━━ THE RECORDS

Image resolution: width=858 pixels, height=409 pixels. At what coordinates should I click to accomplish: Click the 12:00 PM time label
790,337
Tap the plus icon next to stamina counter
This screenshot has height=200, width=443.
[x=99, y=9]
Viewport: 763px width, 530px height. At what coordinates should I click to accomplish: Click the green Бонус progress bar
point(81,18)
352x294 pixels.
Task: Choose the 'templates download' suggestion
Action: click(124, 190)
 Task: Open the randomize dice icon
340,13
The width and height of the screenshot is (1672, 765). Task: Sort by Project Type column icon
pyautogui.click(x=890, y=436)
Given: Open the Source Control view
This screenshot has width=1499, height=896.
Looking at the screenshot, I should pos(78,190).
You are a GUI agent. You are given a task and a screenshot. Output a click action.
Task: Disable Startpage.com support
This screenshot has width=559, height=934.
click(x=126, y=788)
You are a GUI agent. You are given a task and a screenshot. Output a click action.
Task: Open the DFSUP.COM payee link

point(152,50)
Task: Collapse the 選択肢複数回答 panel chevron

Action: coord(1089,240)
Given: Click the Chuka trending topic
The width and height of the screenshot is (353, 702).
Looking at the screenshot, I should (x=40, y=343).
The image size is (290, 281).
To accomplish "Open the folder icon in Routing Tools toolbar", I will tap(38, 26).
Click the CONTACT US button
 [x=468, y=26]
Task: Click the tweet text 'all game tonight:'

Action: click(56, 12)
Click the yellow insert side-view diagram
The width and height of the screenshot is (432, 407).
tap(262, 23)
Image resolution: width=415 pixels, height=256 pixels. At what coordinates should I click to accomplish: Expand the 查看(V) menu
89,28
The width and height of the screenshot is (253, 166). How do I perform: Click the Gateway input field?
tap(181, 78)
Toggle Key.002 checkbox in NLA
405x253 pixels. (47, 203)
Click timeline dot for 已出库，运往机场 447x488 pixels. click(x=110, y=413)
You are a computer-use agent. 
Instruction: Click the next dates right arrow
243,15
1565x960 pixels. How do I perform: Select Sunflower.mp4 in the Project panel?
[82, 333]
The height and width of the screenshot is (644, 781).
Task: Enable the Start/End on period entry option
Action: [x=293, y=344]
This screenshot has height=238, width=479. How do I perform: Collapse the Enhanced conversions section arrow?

━━━━

## [TASK]
Find each row above that contains the word "Open" and copy those rows out in full.

## [RESULT OF THE TASK]
 Task: Open the randomize dice icon
Given: Open the Source Control view
Task: Open the DFSUP.COM payee link
To accomplish "Open the folder icon in Routing Tools toolbar", I will tap(38, 26).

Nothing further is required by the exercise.